After a couple of years hanging around the arena I got my first break in life. I was running by one of the locker rooms when a gentleman named Stew Reid, who was the Manager at the Campbell Red Lake mine, grabbed me by the scruff of the neck and said, “Here’s some skates and equipment, you show up at our next practice.”  Even though I was a year too young to play, he must have thought I had a lot of energy that could be redirected to something positive. Stew knew my Dad and it was probably his small way of helping out my parents by keeping me off the street and out of trouble. Stew Reid became my first coach and continued to be one of my mentors over the years.

At age 11 I went to work on a crusher in our saw mill for several summers, which was hard labor. It was common to work 10-12 hour days, 7 days a week for most of the summer and also on weekends during the winter in -30 degree weather.  I hated it because sometimes I would have to miss hockey or baseball practice, but I never missed games. The only thing that was good about work at that time was it let me start buying my own clothes instead of wearing hand-me-downs.

High School hockey was great.  It was like AAA Midget/Junior hockey in Northwestern, Ontario because it was the only high level hockey they had to offer at that time.  Our coach, Bob Nazar, was a tough, mean old school coach and he worked us hard. We didn’t always like that part, but it helped to build our character. He also taught us how to win with pride and lose with dignity which we appreciate today.   In our last year of high school, our team finally won the only hockey championship in the history of our high school. We really beat the odds since we only had a small population compared to the rest of our competition and it has become a lasting memory and experience for all the players from that team because of the hard work and determination it took to win.

When I finished high school, I had to go to work for a year in our construction company to save enough money for college.  Our family struggled along and I continued to play a variety of sports but more importantly I became the Recreation Director for the area and started to coach. I realized at that time what had gotten me to this point in my life. I began to pay closer attention to kids in need and continue to do so today. If it wasn’t for an old pair of skates and the opportunity given to me when I was just 5 years old, I may never have acquired the focus and passion for something I liked. Many kids don’t get the same chance because their parents cannot afford the expense.

The other important factor in my life was my Dad taught me how to work hard.  Despite the hard work and long hours I eventually came to understand that it was a good thing. These days it is not acceptable to be in the workforce at a young age but I believe any youngster who is given a chance to play a sport like hockey and who learns to work hard in school can accomplish many things.

With my own kids over the last 15 years, hockey has been their main sport.
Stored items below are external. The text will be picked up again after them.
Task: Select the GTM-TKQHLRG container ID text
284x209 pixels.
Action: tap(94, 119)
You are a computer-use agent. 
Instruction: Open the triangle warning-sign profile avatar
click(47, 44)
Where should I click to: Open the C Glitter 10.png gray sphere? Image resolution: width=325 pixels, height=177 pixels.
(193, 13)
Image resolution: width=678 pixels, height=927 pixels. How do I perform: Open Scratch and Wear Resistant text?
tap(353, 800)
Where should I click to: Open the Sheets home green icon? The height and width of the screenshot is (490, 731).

Through the Trails West organization my oldest daughter Chelsea started to play Tyke hockey in 1997. Her sister Brittany followed in 1999.  Luke and Bobbi began playing in 2002 and 2003 respectively, and joined Coach Bill in Learn to Skate.  After Trails West, Chelsea and Brittany went on to play girls AAA Midget and Brittany thereafter went on to play CIS hockey at Queen’s University.   Luke went on to play for the Calgary Royals AAA Minor Midget team.  My kids have had the opportunity to play hockey throughout Canada, in the U.S. and in Europe.  The sport has kept them busy doing positive and constructive things over the years and they all have had a great time playing hockey.  Their main focus is now on their academics. My wife, who also comes from a modest background, and I have always encouraged our children to work hard in school.

During the past 15 years my wife and I have raised a considerable amount of money through our own personal donations and the corporate sponsors we are associated with.  We did this to help some kids enjoy the game of hockey and in hope that they would be able to take a better path.  We truly believe hockey develops well rounded individuals through team work, the work required to excel in the game and the social experience around the game.
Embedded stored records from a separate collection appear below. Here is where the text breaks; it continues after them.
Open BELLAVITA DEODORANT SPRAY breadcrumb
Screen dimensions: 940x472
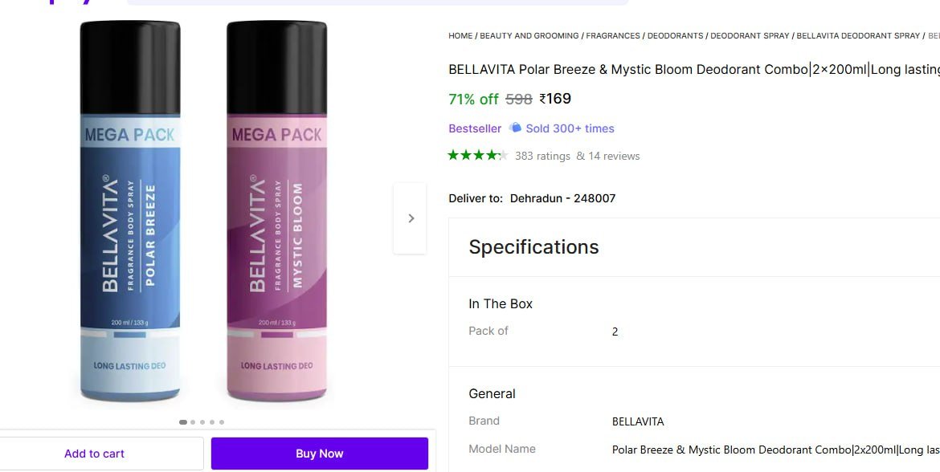[858, 36]
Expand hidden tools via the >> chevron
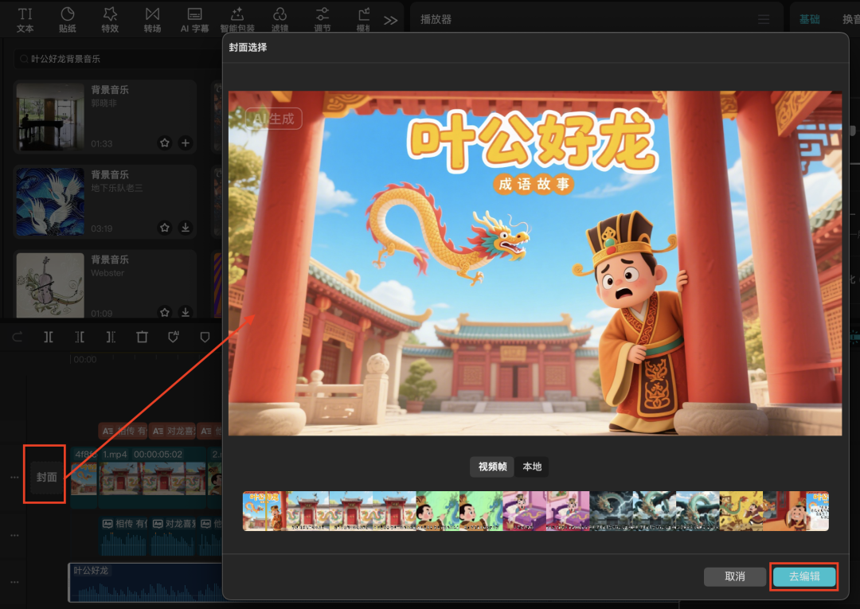 click(390, 19)
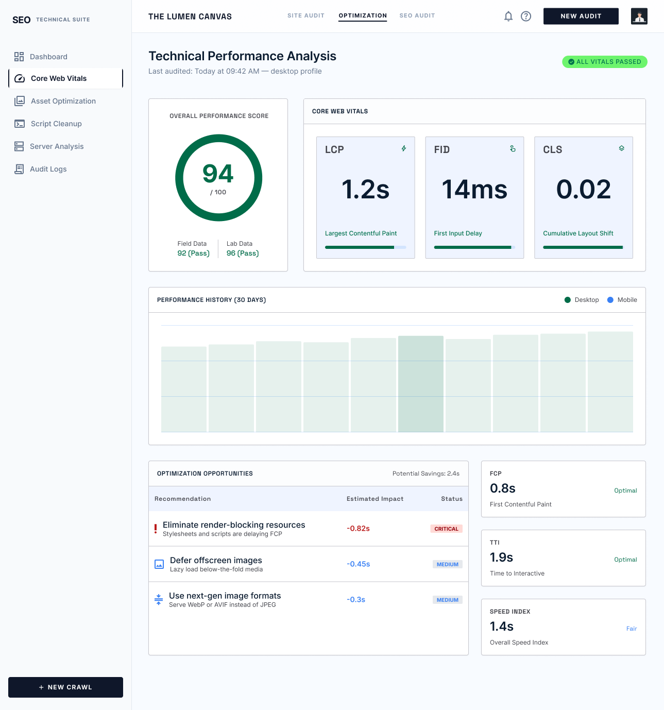Switch to the SEO Audit tab
This screenshot has height=710, width=664.
coord(417,15)
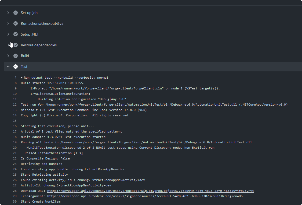Screen dimensions: 302x205
Task: Expand the Setup .NET step chevron
Action: click(x=8, y=34)
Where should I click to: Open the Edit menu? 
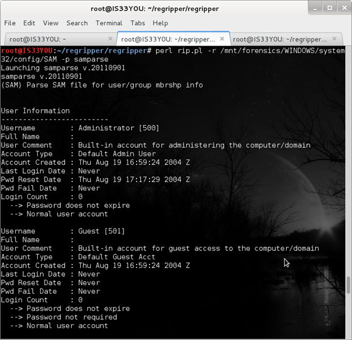[29, 23]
Combine all this with working hard in school and it leads to success sooner or later in life.   It did for us and we are fortunate to be able to give something back to the sport of hockey.  We would also like to thank the Trails West organization including all the coaches, managers and other volunteers who have done a great job with our four children.  I am sure there are many other parents with similar stories who worked hard, played hard and are successful today.  I know that if my Dad had not passed on his work ethic to me, and if a caring and insightful person like Stew Reid had not given me that old pair of skates and worn out hockey pants with wooden slats for protection, my path could have been much different. My family and I greatly appreciate the opportunity to do the same for others.